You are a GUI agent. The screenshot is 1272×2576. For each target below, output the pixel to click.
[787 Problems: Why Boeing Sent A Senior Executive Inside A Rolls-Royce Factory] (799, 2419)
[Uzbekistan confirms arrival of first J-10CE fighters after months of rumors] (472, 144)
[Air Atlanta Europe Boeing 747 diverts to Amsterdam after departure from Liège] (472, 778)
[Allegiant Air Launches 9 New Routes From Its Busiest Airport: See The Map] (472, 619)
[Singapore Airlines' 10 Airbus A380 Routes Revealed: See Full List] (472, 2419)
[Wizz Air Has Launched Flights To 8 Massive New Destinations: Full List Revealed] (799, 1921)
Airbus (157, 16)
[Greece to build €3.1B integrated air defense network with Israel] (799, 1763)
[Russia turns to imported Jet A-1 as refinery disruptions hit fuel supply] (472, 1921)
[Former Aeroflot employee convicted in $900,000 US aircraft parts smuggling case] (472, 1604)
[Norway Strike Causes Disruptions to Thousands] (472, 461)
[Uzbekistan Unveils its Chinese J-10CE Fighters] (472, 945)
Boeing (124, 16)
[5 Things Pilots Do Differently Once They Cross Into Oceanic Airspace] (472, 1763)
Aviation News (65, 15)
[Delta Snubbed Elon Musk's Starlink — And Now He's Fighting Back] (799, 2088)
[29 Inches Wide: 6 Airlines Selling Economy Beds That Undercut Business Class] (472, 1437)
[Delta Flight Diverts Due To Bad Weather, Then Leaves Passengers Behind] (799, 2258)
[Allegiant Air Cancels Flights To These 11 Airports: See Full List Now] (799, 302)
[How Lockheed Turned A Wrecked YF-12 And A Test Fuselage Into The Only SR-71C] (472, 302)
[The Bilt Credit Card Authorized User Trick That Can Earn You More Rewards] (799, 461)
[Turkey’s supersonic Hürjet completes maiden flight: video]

------------------------------------------------------------

What to work on.
From top to bottom, repeat the material above word for word.

Exercise result.
You are a GUI agent. The screenshot is 1272×2576. For each target below, output the pixel to click.
[787 Problems: Why Boeing Sent A Senior Executive Inside A Rolls-Royce Factory] (799, 2419)
[Uzbekistan confirms arrival of first J-10CE fighters after months of rumors] (472, 144)
[Air Atlanta Europe Boeing 747 diverts to Amsterdam after departure from Liège] (472, 778)
[Allegiant Air Launches 9 New Routes From Its Busiest Airport: See The Map] (472, 619)
[Singapore Airlines' 10 Airbus A380 Routes Revealed: See Full List] (472, 2419)
[Wizz Air Has Launched Flights To 8 Massive New Destinations: Full List Revealed] (799, 1921)
Airbus (157, 16)
[Greece to build €3.1B integrated air defense network with Israel] (799, 1763)
[Russia turns to imported Jet A-1 as refinery disruptions hit fuel supply] (472, 1921)
[Former Aeroflot employee convicted in $900,000 US aircraft parts smuggling case] (472, 1604)
[Norway Strike Causes Disruptions to Thousands] (472, 461)
[Uzbekistan Unveils its Chinese J-10CE Fighters] (472, 945)
Boeing (124, 16)
[5 Things Pilots Do Differently Once They Cross Into Oceanic Airspace] (472, 1763)
Aviation News (65, 15)
[Delta Snubbed Elon Musk's Starlink — And Now He's Fighting Back] (799, 2088)
[29 Inches Wide: 6 Airlines Selling Economy Beds That Undercut Business Class] (472, 1437)
[Delta Flight Diverts Due To Bad Weather, Then Leaves Passengers Behind] (799, 2258)
[Allegiant Air Cancels Flights To These 11 Airports: See Full List Now] (799, 302)
[How Lockheed Turned A Wrecked YF-12 And A Test Fuselage Into The Only SR-71C] (472, 302)
[The Bilt Credit Card Authorized User Trick That Can Earn You More Rewards] (799, 461)
[Turkey’s supersonic Hürjet completes maiden flight: video]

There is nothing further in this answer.